__Record set__
####
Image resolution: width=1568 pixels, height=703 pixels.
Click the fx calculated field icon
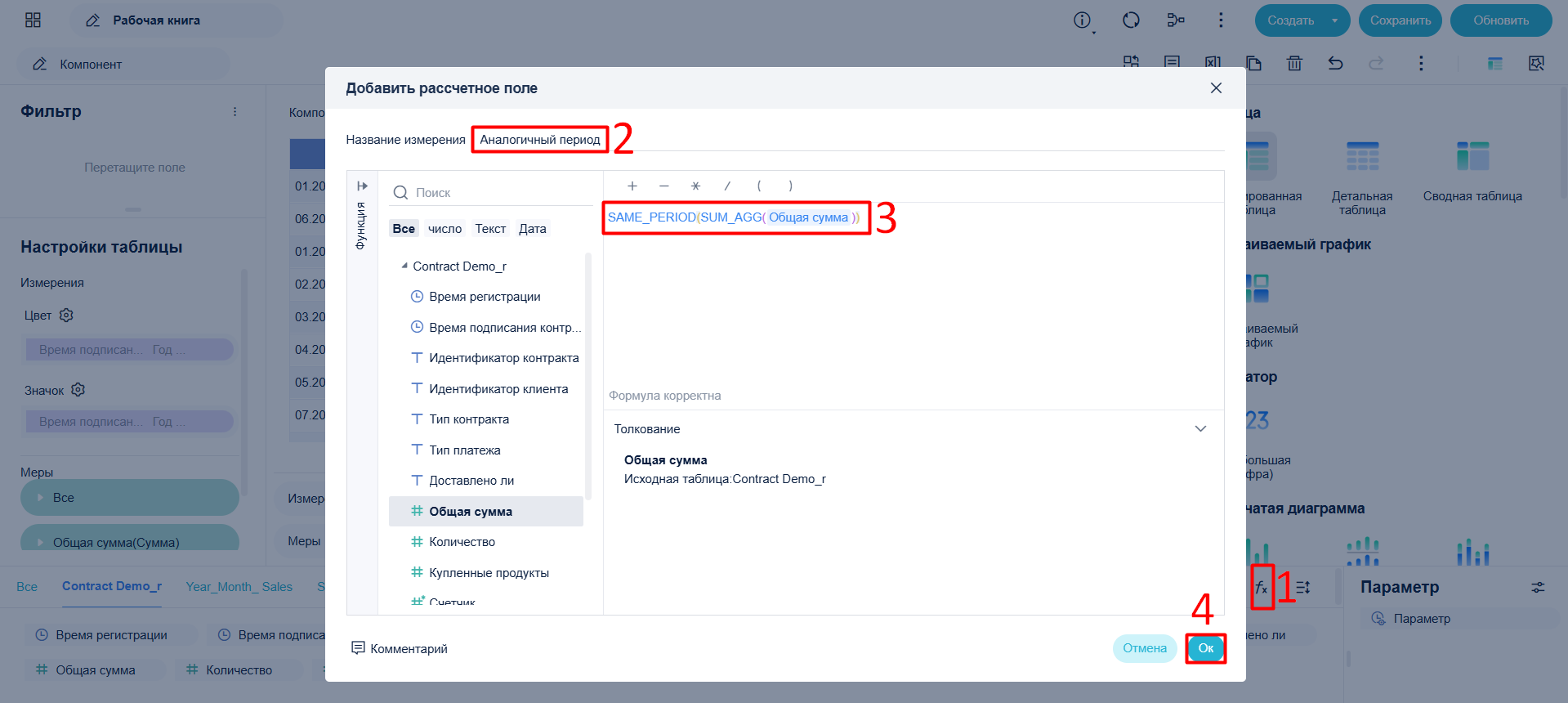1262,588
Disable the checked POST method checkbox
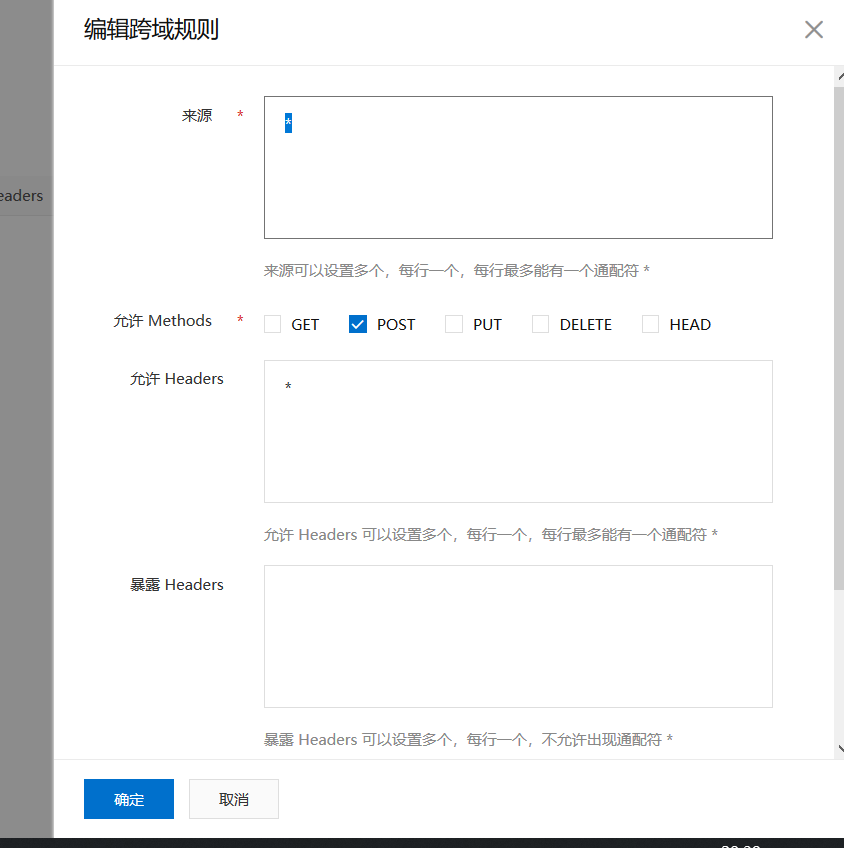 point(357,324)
####
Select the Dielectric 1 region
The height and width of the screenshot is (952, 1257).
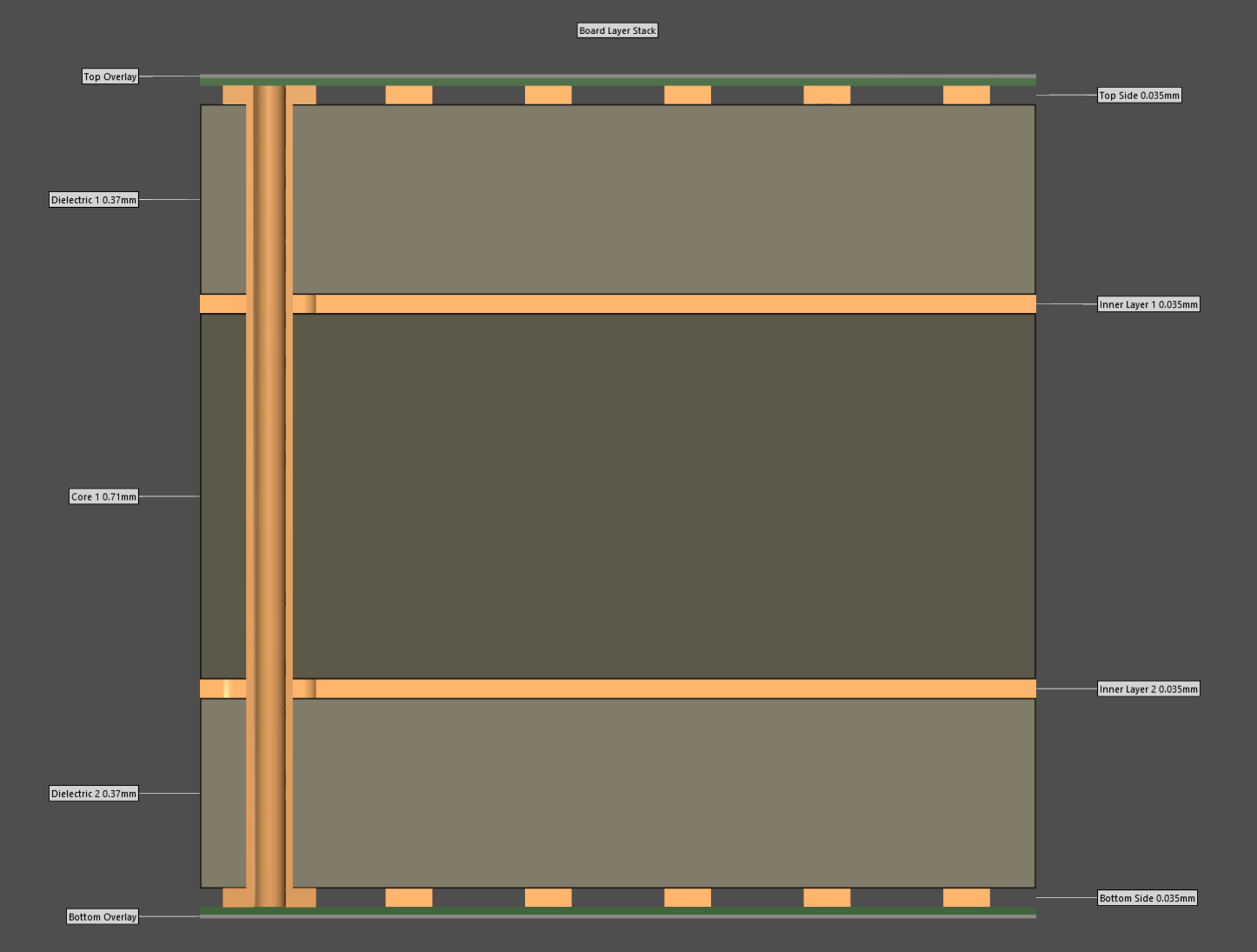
####
Everything above from the line containing "Select the Dielectric 1 region" down to the line containing "The height and" is to be transcribed exactly, with both of those lines included and nothing else added.

__Solution for this task__
Select the Dielectric 1 region
The height and width of the screenshot is (952, 1257).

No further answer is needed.